WHAT TO DO - Please copy the material from its first line through the line that contains "This screenshot has", swapping "one action" for "a single action" and leaving everything else unchanged.

SUPPLIED DATA -
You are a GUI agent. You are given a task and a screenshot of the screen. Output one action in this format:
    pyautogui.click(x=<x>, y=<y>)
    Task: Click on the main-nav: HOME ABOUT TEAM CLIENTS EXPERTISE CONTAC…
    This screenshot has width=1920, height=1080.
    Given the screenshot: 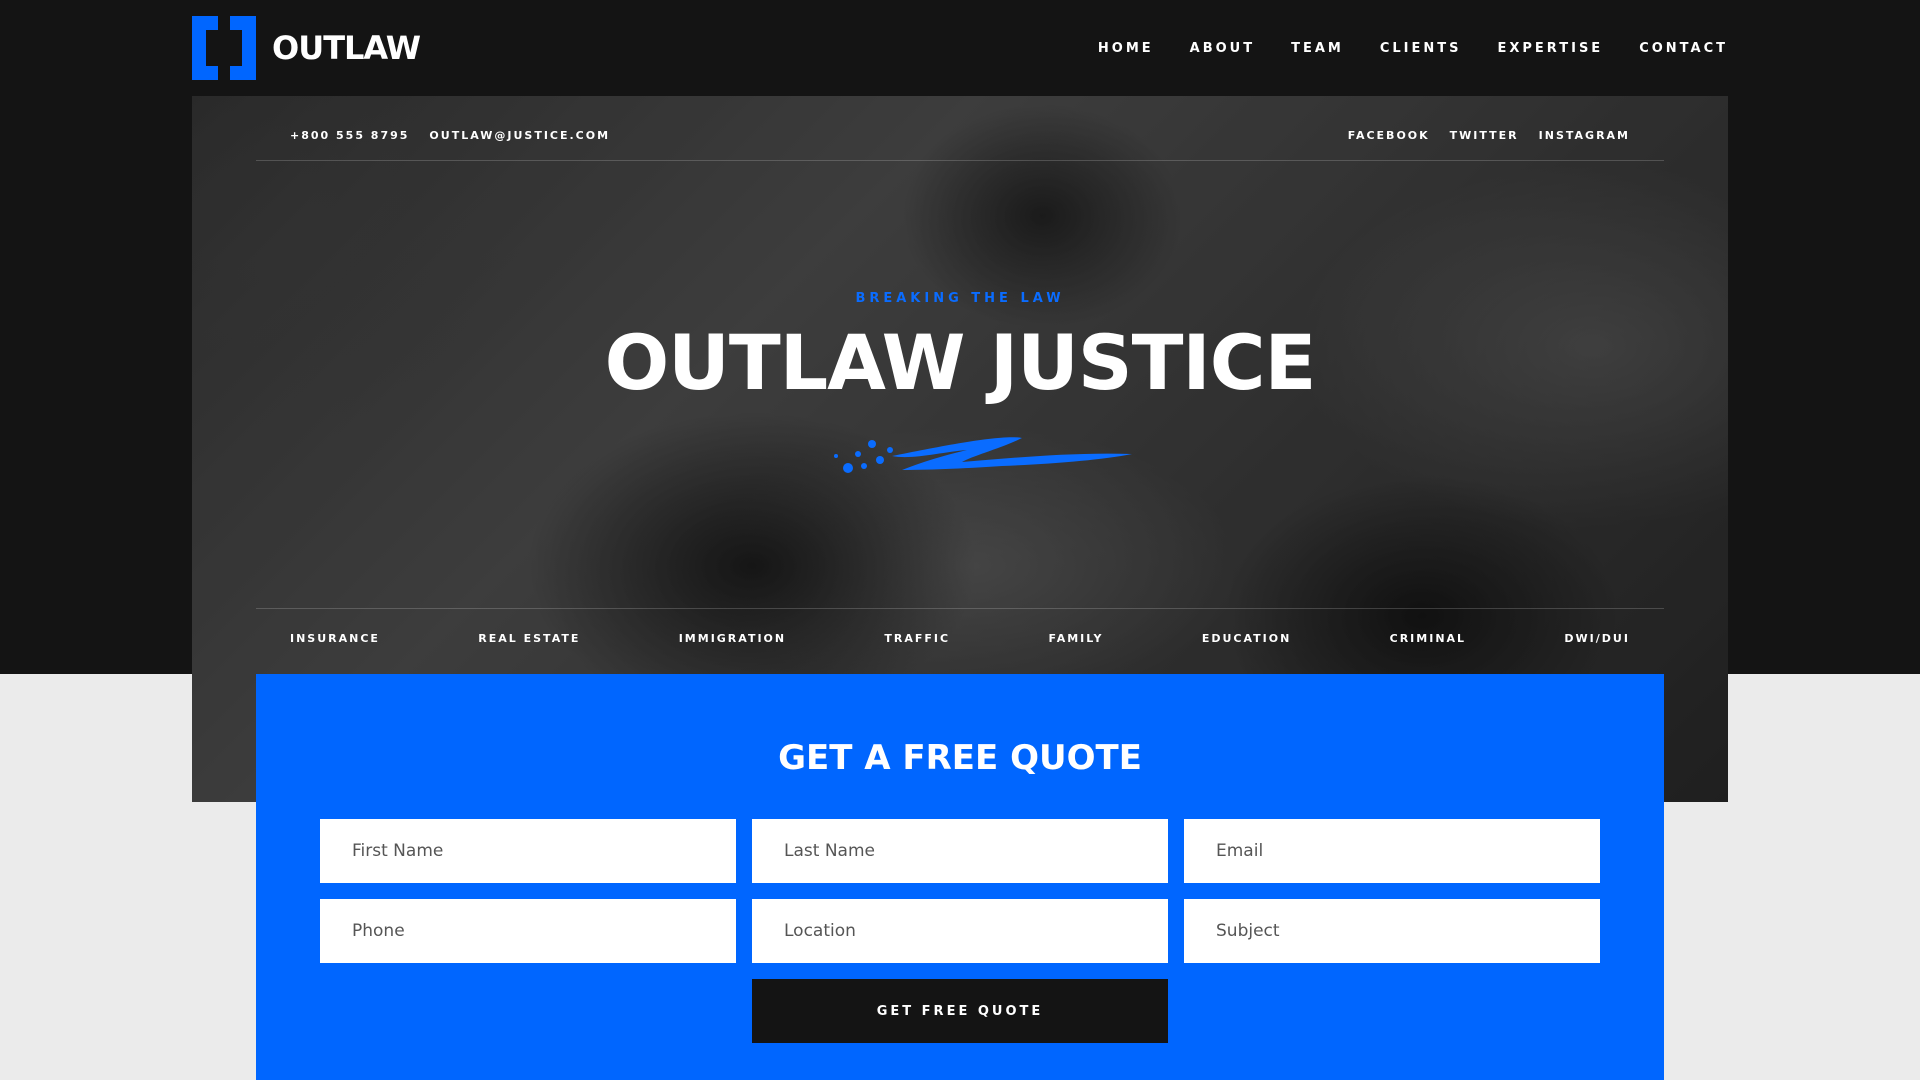 What is the action you would take?
    pyautogui.click(x=1413, y=48)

SOLVED EXERCISE -
You are a GUI agent. You are given a task and a screenshot of the screen. Output a single action in this format:
    pyautogui.click(x=<x>, y=<y>)
    Task: Click on the main-nav: HOME ABOUT TEAM CLIENTS EXPERTISE CONTAC…
    This screenshot has width=1920, height=1080.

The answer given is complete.